Corynebacterium is a widespread and abundant bacterial genus on human skin. Occasionally, corynebacteria are isolated from clinical specimens associated with infection. In this study, 56 bacterial isolates were examined. These isolates were obtained from 52 patients with diverse infections such as keratitis, osteitis/osteomyelitis, mastitis, (suspected) foreign body associated infections (spine, prosthetic joint), suspected meningitis, post-operative infections, among others. These isolates were identified as corynebacteria by MALDI-TOF mass spectrometry but could not be reliably assigned to a specific species. To resolve this issue, the isolates were genome-sequenced, and species identification was done with different approaches, including digital DNA–DNA hybridization, phylogenomic tree placement and Average Nucleotide Identity (ANI) calculations. A subset of 34 strains was further investigated by biochemical characterization and antimicrobial susceptibility testing (AST).

The 56 isolates belonged to 28 distinct corynebacterial species. Species identification was particularly ambiguous for 13 isolates as the ANIs were below 95% to the closest identified reference genomes. Two isolates represented potentially novel species, since no close relative could be identified (ANI < 90%). The majority of isolates belonged to the Corynebacterium marquesiae/tuberculostearicum (n = 10) and Corynebacterium kroppenstedtii/parakroppenstedtii (n = 9) complexes. Biochemical tests and AST revealed species- and strain-level variability. AST demonstrated extensive antimicrobial resistance (AMR), particularly among C. marquesiae, C. tuberculostearicum, C. lehmanniae, C. hesseae and C. resistens, with resistances observed against penicillin, clindamycin, ciprofloxacin, and rifampin. Resistance was frequently associated with acquired AMR genes, such as erm(X), tet(W) and genes encoding aminoglycoside-modifying enzymes. Among the tested antibiotics, clindamycin resistance was most common, detected in 23 of 34 tested strains (64.7%).

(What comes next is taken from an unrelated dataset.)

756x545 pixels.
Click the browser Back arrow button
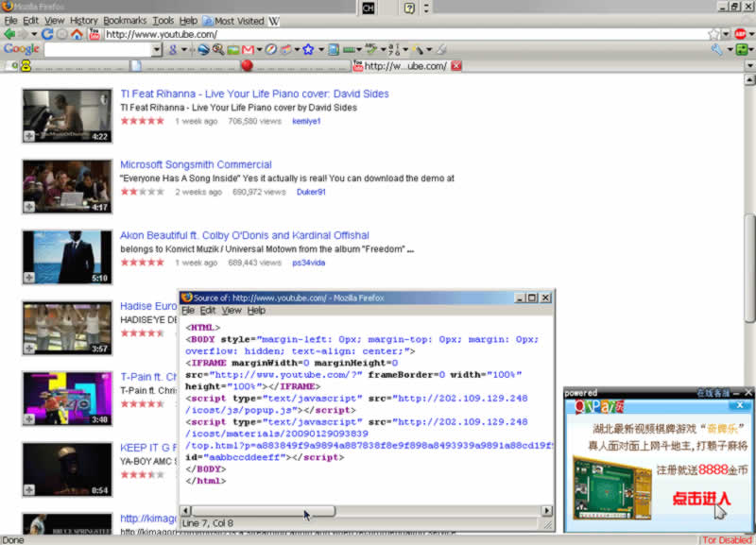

This study expands our knowledge of Corynebacterium isolates derived from clinical specimens, particularly those differing from well-characterized species. It underscores the extensive geno- and phenotypic variability within most Corynebacterium species and challenges current species boundary definitions. The extensive level of detected AMR may complicate treatment of underlying infections. However, it remains uncertain whether these isolates represent true infectious agents or contaminants derived from the skin of the patients.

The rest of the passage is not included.